From: tim:johnsons-web at: 23-Dec-2003 8:13


Hello List:
    This was sent back to me OTL. Since I think it is a valuable
    contribution on the subject of 'parse and advises regarding
    some pitfalls, I'm posting this back to the list for archival
    purposes and adding some comments.

    Really good contribution.
    Thanks Tom
    tj

* Tom Conlin <[tomc--darkwing--uoregon--edu]> [031222 20:38]:
> Hi Tim
>
> I just looked at your parses
> and tho I do enjoy parse I do not consider myself guru.
>
> but I will go ahead and flap my lips and send untested code in hopes
> it helps cause I am apt to become too caught up in festivities soon
> to be of much help
>
> from your first post here are some thoughts of how I would do it
> differently ... if I was going to do it the way you did...
>
> ; Replace "%s" with members of a block.
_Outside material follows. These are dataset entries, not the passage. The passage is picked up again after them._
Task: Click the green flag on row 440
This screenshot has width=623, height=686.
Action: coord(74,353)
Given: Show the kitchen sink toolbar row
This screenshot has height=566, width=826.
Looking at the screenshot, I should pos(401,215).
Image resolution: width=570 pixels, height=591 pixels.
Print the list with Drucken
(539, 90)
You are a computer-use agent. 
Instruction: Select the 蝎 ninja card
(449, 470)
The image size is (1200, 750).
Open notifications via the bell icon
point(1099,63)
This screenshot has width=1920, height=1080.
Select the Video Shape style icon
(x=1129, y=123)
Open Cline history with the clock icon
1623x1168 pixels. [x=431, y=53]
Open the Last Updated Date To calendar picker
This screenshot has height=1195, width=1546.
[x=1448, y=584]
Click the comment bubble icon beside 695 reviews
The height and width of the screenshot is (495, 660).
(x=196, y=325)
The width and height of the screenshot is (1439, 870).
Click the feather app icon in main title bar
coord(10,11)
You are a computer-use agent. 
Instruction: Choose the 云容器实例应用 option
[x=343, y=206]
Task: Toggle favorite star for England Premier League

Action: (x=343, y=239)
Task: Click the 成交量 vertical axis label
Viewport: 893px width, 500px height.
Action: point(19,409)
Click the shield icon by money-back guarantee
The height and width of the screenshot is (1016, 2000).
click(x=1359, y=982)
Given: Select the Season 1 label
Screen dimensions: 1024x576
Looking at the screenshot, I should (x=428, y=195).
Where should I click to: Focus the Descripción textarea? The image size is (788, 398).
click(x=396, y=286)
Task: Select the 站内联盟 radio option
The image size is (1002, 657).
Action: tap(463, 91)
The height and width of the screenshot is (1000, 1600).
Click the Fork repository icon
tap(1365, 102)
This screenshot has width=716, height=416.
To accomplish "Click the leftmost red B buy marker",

In the spirit
> ; of C, LISP, python format strings
> printf: make function [ str[string!] subs[block!] ]
>         [delims non-delims blk] ; drop ndx,  let your data index itself
> [
>     delims: charset "%s"  ;;; DANGER sets do not respect ordering
>     non-delims: complement delims

   Not pre-allocating introduces the possibility of high overhead
   in interative blocks..... Very good point. In my non-parse function,
   I wrap the function in an anonymous object, intiallize an 'alloc
   word to a value of 128, and make algorithmic adjustments to that
   size based on the length of the return value. (which is a string)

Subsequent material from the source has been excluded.